I think I do identify myself as religious, but more importantly, I am spiritual. And I think that, for me at least, this simply means that I’m open to things beyond my 5 mortal senses. I’m open to all of these manifestations of God.
I’m addressing this today because there are certain places where I feel God more than others, and my trail today took me to one of these places.
It’s rightfully named Zion National Park, and the area where I was today is just as rightly termed Kolob. I ran up the Taylor Creek trail just as the light was bright enough to show the trail. The creek crossings were mostly frozen enough to prance over, but some were slippery and dangerous. Much of the trail was re-frozen snow and ice and required all my technical skill to maintain forward progression.
The last time I did this trail I hiked it with my sister, Wendy. I was filled with nostalgia and missing her again today. But I had Adam Levine to keep me company so that helped.
As I ran the sunlight grew, the sky filled with pale blue.

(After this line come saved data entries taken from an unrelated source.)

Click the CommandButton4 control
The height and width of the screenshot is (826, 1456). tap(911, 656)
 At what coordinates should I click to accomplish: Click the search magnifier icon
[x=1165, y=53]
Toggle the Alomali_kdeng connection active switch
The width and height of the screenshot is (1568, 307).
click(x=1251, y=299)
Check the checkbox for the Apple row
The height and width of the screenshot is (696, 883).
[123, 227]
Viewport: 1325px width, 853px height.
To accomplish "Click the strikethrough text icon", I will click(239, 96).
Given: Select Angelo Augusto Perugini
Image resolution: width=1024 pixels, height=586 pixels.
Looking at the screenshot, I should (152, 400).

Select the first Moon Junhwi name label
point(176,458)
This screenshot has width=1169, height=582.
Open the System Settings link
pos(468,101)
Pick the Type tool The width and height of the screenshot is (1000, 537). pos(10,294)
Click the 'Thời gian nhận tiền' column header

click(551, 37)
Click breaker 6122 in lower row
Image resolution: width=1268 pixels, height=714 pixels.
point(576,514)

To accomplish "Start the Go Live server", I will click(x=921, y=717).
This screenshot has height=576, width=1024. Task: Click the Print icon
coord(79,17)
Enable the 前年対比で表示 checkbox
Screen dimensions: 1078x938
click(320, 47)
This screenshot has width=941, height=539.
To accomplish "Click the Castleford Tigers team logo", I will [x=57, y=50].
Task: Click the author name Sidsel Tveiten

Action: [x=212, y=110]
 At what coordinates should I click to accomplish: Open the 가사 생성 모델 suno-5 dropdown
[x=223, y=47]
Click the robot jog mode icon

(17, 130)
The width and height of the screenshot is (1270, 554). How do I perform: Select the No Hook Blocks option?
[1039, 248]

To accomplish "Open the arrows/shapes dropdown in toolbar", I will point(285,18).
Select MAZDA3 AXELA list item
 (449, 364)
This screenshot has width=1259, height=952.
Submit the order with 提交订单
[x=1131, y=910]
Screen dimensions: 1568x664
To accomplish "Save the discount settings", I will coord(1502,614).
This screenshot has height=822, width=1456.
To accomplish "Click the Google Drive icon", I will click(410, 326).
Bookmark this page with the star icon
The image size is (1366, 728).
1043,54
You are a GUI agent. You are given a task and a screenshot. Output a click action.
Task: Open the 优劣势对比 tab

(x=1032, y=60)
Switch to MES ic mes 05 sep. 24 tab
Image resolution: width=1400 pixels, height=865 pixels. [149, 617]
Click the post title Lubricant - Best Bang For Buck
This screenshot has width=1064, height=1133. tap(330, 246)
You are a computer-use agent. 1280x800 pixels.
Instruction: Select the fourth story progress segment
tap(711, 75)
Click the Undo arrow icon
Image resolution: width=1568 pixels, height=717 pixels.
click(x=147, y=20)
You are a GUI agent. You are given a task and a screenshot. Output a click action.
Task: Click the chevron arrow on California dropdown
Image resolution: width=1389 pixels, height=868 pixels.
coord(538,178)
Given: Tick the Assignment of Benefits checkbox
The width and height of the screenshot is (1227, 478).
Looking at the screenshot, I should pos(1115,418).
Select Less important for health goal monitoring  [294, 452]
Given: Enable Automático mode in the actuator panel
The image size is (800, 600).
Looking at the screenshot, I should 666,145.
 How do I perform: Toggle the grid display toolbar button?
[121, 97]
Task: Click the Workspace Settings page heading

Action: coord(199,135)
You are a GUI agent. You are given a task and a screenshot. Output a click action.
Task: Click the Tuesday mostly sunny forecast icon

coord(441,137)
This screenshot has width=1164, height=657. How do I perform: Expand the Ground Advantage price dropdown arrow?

The trail was mostly rolling, but with some technical steep parts, and many water crossings. At the 2.5 mile point the trail peters out at the Double Arch alcove. If there are actual real-life arches there, I couldn’t see them.
But the alcove is like a magical place. The walls on either side are maybe 100 ft apart and rise 400 feet into the air. The rock formations are a bright burnt pink, fleshy orange. And as I stood there, absorbing the air, the scent, the feeling of the place, I looked up at the tops of the cliffs and watched the first rays of dawn set them on fire. As I stood there the sun rose, dripping down the cliffs. Manifesting God.